[[ Page text open ]]
# Old age problems.



## linktrek (Nov 17, 2007)

Gabriella is going to be 11 years in Oct. She was very well trained. She would sit at long distances. While she was sitting I would command her to talk. She would then bark at that long distance. But in the last 6 months she really slowed down. She stopped taking commands altogether even if she she was right in front of me. She started getting very lethargic. She always like to sleep a lot from a young dog and only got up to bark at an intruder or some other stimulus like a visitor or if I wanted to take her out. It was a normal laziness. But she got to the point where it was apparent that she entered the elderly stage of her life.
She started finding it hard to get up because of our slippery floor. She stopped getting up to greet visitors at the door. But she still got up in the morning and I never worried about her eating.
But then she got super lethargic to the point where I had to bring her food dish to her so she didn't have to go out. 
We took her to the vet. When at the vet she got very active in the waiting room when she saw the other dogs. She was so alert that I was able to get her to bark to my talk command.
Then the vet gave her to antibiotics, one for a tooth abscess and one for her skin problems. We think the antibiotics may have wiped her out because although she ate well and would get up when she saw the leash.
But it got worse when she stopped responding to the leash. She slept all day and stopped waking up. I thought I was losing her because her sleep was so deep that she wouldn't wake up even if I shook her strongly.
[[ Page text closed ]]
§ Questions to answer:
a – In the forum post about the aging dog, why did the writer fear they were losing Gabriella? Answer in one to three sentences.
b – Write what comes next in the forum post about the aging dog, starting after its last sentence.
[[ Record set open ]]
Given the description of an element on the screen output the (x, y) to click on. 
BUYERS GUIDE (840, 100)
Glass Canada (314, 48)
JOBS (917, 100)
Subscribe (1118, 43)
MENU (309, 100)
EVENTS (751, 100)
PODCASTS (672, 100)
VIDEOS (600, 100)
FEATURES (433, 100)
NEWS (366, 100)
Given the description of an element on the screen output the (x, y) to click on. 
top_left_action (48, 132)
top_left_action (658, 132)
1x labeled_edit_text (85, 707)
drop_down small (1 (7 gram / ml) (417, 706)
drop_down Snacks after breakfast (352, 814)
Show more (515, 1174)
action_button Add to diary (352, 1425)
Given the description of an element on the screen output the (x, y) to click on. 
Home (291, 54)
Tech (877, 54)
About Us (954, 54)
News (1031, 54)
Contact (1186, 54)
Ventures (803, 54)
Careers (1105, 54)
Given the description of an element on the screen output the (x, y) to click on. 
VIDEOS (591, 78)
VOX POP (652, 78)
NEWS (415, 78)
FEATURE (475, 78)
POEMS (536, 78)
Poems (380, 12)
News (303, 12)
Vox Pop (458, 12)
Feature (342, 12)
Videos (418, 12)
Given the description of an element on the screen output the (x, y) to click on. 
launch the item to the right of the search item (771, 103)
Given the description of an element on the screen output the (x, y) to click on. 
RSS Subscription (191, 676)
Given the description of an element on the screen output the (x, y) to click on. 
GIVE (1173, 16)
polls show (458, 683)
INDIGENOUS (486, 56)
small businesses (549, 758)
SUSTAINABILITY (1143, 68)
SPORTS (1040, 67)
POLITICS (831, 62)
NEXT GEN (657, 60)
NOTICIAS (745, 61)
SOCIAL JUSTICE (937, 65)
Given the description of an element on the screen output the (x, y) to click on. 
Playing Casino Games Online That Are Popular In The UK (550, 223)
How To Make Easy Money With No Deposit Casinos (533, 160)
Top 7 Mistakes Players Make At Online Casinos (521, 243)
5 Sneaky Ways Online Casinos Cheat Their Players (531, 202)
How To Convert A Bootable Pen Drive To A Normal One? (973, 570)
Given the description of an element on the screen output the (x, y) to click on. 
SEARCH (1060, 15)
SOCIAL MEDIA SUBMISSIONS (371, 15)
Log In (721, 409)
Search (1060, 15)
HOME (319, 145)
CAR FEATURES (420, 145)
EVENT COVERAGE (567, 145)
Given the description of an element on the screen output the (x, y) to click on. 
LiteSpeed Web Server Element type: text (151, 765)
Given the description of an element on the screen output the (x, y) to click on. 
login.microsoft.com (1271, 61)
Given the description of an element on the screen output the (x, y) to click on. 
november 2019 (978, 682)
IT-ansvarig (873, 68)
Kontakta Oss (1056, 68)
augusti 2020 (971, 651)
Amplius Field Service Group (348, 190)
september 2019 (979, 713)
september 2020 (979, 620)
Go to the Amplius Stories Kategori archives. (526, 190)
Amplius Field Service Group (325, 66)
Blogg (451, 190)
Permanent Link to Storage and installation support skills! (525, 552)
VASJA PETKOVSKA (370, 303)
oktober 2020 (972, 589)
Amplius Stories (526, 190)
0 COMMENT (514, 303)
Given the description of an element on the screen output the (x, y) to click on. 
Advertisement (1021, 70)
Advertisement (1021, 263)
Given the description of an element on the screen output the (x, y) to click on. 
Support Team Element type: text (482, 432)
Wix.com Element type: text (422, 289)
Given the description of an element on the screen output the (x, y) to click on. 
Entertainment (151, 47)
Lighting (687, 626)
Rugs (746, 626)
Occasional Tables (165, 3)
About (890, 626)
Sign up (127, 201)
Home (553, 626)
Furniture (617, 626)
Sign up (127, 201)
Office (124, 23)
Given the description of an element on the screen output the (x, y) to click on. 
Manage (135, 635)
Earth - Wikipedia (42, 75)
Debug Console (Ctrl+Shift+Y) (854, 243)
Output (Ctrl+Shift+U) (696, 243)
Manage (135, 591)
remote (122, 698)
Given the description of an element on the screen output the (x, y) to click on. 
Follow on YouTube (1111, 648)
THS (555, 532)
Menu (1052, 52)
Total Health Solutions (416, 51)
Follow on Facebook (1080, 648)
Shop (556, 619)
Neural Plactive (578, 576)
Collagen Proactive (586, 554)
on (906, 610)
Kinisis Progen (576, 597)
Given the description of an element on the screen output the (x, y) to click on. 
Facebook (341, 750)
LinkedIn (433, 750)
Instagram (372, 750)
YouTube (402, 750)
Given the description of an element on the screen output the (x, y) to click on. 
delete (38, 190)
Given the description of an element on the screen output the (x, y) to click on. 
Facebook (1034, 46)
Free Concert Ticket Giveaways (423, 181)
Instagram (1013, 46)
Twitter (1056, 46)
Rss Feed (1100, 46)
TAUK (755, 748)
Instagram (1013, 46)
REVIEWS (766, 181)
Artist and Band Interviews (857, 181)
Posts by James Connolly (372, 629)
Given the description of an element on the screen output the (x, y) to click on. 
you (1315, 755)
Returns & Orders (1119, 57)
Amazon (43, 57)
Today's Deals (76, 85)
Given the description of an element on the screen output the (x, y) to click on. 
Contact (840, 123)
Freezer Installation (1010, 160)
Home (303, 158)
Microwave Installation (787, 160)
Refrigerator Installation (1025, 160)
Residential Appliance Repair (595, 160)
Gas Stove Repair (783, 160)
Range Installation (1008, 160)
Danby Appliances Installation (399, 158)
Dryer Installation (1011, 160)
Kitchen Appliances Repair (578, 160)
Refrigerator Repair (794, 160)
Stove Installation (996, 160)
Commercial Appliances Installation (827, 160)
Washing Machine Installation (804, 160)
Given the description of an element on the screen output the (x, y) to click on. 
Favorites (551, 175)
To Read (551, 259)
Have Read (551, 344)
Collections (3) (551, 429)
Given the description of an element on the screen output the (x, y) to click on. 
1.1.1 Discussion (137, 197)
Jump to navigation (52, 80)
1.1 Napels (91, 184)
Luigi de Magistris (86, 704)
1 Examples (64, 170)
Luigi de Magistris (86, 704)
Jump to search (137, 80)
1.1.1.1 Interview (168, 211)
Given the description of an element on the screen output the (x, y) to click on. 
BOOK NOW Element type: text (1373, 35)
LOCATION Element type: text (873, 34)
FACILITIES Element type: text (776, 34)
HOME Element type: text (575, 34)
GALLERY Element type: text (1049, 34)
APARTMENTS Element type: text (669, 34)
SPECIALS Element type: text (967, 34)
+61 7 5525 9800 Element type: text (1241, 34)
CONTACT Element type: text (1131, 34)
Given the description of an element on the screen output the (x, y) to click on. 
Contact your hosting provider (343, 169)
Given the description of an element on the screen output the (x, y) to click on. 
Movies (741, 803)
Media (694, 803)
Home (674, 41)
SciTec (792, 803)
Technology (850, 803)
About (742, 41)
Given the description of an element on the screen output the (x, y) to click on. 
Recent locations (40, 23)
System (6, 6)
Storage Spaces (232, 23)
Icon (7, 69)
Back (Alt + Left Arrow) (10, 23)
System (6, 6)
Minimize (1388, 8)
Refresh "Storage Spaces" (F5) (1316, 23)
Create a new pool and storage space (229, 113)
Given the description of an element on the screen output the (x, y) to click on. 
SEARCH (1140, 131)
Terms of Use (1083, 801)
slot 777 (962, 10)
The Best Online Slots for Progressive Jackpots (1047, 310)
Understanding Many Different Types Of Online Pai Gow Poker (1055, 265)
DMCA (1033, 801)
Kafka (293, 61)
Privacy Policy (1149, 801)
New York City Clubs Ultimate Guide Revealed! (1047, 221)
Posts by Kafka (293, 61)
[[ Record set closed ]]
§ Answers by task:
a – The writer feared losing her because her sleep had become so deep that she wouldn't wake up, even when shaken strongly.

b –
But she never lost her appetite. I then started giving her intensive care. I searched the internet and found her natural pain killers for pain in case she had arthritis in her hind legs. I started giving her probiotics to counter act the antibiotics. I changed her diet to what I googled as the best foods for a senior dogs. I gave her a bit of her dry food mixed with canned food, fresh broccoli, raw eggs, chicken meat, yams, and I poured her with love and attention because I thought I was losing her.
She responded and she is much more alert now and wakes up during the day. Without all the details, I now have an obesity problem. Her normal weight was 80 lbs. But at the vet she weighed 108 lbs. And with the rich diet I am using for her recovery, it probably got worse over the past two weeks. I had no choice because I was trying to save her life.
Now that I am confident she is not dying, I see that the difficulty she has getting up and even walking is obesity related more so than even arthritis. 
My question is what can I do to bring down the weight in my very inactive dog without ruining her recovery. Should I cut her portion size? I would still like her to be on this special diet I have her on. But perhaps I can start buying her some expensive kibble? Your ideas would be welcome. I am grateful to God for answering my prayers of giving her a longer senior life with me.I was crushed because I thought I was going to lose her and the pain was even greater than losing a close person. But this obesity is now a serious problem. Thanks for reading my long story.


----------



## G-bear (Oct 6, 2015)

If you have not already done so I would have her checked forfor hypothyroidism. Many of the symptoms you have listed are symptoms of hypothryroidism.


----------



## linktrek (Nov 17, 2007)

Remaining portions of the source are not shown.